I use it to teach kids to code. The released version is pretty rough and probably not fit for general consumption, but the next release (coming next month... I hope) is quite a lot better.
https://youtu.be/9e9sLsmsu_o is a demo making a simple survival game, and https://youtu.be/upg77dMBGDE is a now very outdated demo building towers and other simple structures. Thanks!
"Enu lets you build and explore worlds using a familiar block-building interface and a Logo inspired API."
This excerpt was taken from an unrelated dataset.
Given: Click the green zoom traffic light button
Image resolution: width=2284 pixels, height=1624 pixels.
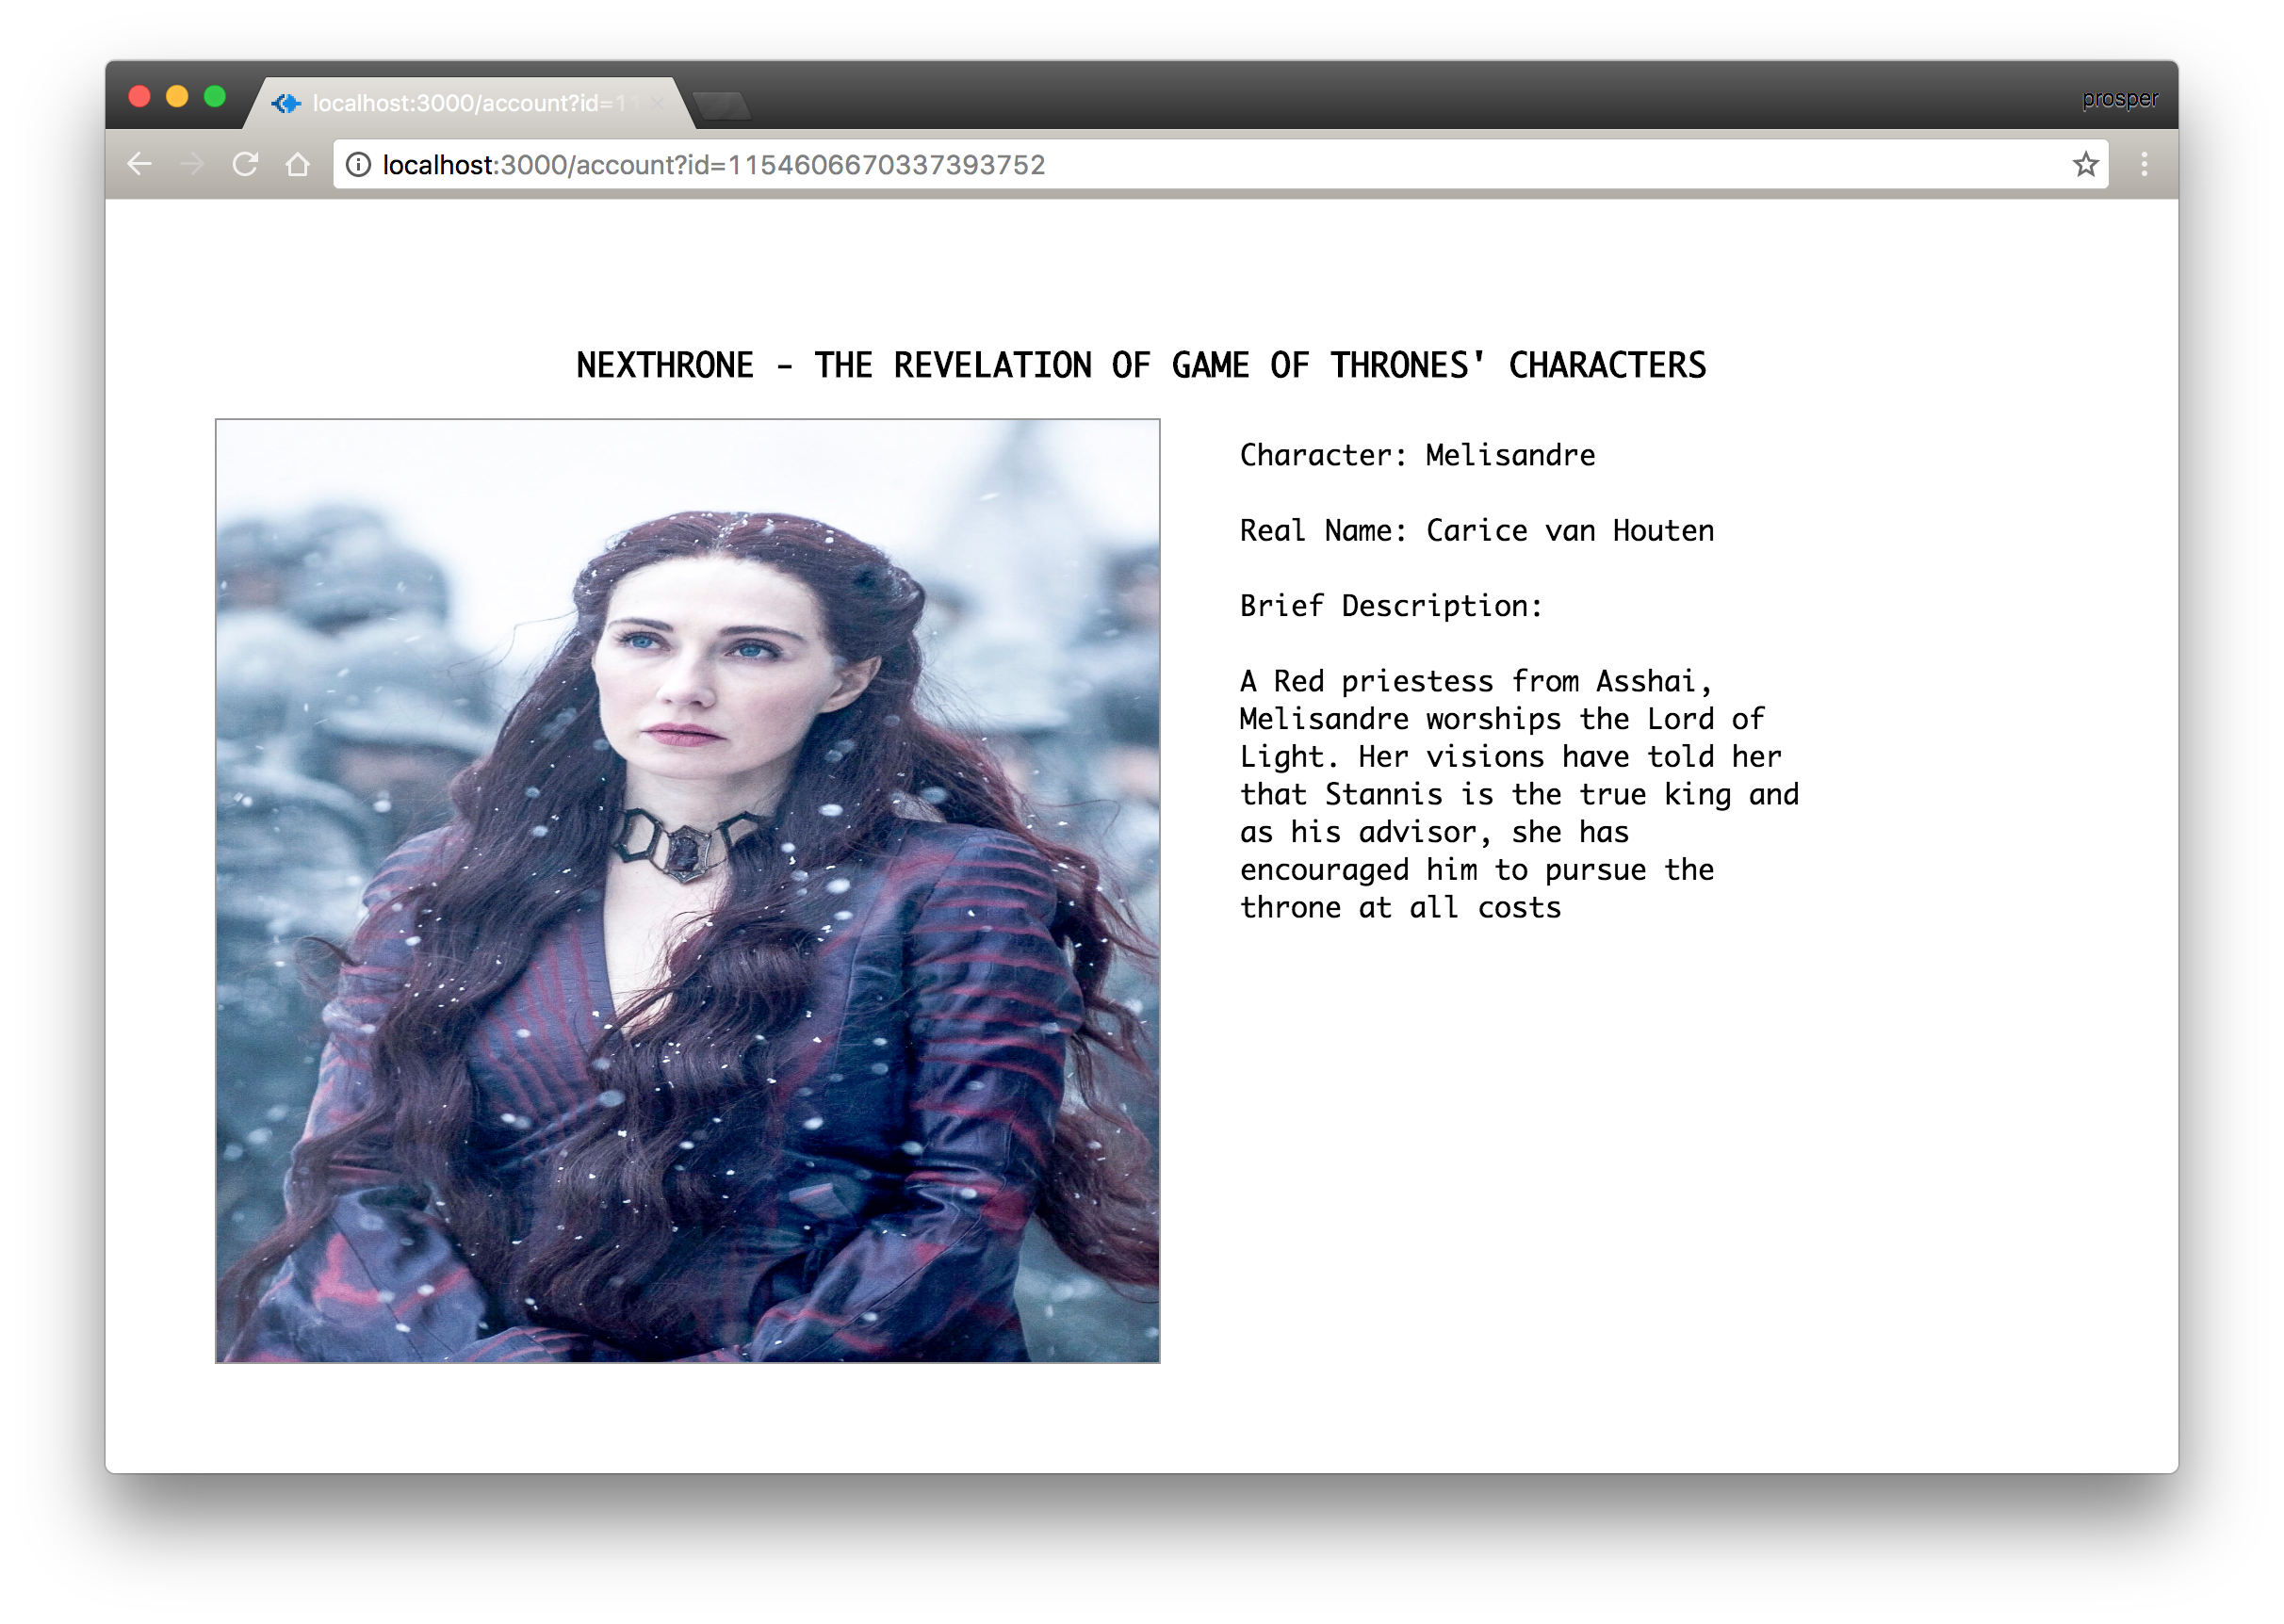Looking at the screenshot, I should pos(214,95).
I'm sure fusion could have been handled better, and for 2021 the roadmap was a bit hazy, but I can't think of any other big missteps. Araq, dom, PMunch, and other senior folks are in the forms helping people and answering questions every day, and my interactions with all of them has been very positive. The big post 1.0 feature was arc/orc, and that was very well communicated. Bugs are being fixed, useful new features are being added, and future plans are being discussed in the open.
And Nim itself is great. The "if it compiles, it works" factor is high, yet I almost never feel like the compiler is fighting me. Simple things are simple (I'm teaching it to a group of 12 year olds), it's incredibly flexible, it's fast, and it's suitable for almost any sort of problem. There's nothing else like it, and I expect I'd continue using it for at least a decade even if it switched into maintenance mode tomorrow. I think it will take at least that long for something better to come along.
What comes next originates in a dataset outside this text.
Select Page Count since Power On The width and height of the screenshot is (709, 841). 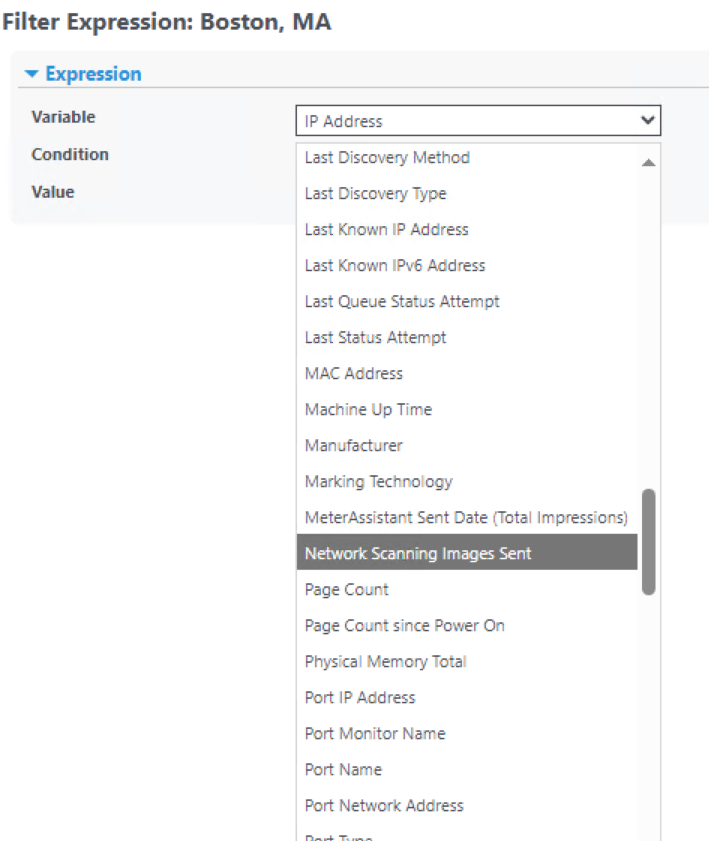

A few suggestions that may or may not be helpful:
- I realize that this is a big part of your esthetic, but blocky "game fonts" are hard to read. They're fine for games, but for editing code I want a normal monospace font rendered at a normal DPI.
- I feel like there should be a way to apply code changes without a full Publish. It's nice to test a change without resetting the entire world.
- Your docs are off to a good start, but it's really not clear to me how everything comes together. A more in depth example would be more helpful at this point than API docs, I think.
I'll definitely keep an eye on this. Nice work!